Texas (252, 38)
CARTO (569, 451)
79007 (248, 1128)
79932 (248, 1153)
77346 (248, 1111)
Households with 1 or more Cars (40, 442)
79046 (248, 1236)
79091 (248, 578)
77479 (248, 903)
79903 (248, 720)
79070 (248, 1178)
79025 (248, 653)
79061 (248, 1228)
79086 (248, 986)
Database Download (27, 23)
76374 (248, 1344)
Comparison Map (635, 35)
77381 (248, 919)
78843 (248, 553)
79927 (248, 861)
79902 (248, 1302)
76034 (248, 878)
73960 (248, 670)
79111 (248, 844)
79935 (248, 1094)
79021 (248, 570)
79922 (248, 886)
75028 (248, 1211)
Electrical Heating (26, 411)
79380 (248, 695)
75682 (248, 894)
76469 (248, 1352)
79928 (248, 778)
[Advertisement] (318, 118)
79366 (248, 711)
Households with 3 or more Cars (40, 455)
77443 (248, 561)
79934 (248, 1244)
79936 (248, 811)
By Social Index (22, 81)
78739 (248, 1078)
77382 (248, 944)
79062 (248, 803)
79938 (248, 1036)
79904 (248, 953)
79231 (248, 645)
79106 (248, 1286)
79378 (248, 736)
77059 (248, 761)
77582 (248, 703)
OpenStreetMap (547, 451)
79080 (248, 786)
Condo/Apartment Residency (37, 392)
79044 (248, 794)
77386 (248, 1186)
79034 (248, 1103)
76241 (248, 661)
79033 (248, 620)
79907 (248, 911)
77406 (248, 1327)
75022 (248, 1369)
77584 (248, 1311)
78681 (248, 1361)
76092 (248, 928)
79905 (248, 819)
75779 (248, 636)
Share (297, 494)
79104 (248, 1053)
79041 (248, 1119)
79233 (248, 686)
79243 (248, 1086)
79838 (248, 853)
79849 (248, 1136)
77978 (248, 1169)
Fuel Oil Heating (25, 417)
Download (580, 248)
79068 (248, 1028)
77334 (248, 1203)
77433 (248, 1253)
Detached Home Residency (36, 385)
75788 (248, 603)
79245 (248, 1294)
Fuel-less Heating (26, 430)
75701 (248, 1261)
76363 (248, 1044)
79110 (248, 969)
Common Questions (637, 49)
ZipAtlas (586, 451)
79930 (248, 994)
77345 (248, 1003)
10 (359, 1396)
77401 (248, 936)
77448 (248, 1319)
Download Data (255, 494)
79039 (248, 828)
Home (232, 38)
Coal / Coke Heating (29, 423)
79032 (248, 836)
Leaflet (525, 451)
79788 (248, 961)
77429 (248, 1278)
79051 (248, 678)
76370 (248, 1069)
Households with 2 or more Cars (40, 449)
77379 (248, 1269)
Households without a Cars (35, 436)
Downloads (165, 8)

§ Work instruction: Please restate word for word the lines of the material above, beginning with the one that holds "79243 (248, 1086)" and ending with the last.

§ Finished exercise:
79243 (248, 1086)
79838 (248, 853)
79849 (248, 1136)
77978 (248, 1169)
Fuel Oil Heating (25, 417)
Download (580, 248)
79068 (248, 1028)
77334 (248, 1203)
77433 (248, 1253)
Detached Home Residency (36, 385)
75788 (248, 603)
79245 (248, 1294)
Fuel-less Heating (26, 430)
75701 (248, 1261)
76363 (248, 1044)
79110 (248, 969)
Common Questions (637, 49)
ZipAtlas (586, 451)
79930 (248, 994)
77345 (248, 1003)
10 (359, 1396)
77401 (248, 936)
77448 (248, 1319)
Download Data (255, 494)
79039 (248, 828)
Home (232, 38)
Coal / Coke Heating (29, 423)
79032 (248, 836)
Leaflet (525, 451)
79788 (248, 961)
77429 (248, 1278)
79051 (248, 678)
76370 (248, 1069)
Households with 2 or more Cars (40, 449)
77379 (248, 1269)
Households without a Cars (35, 436)
Downloads (165, 8)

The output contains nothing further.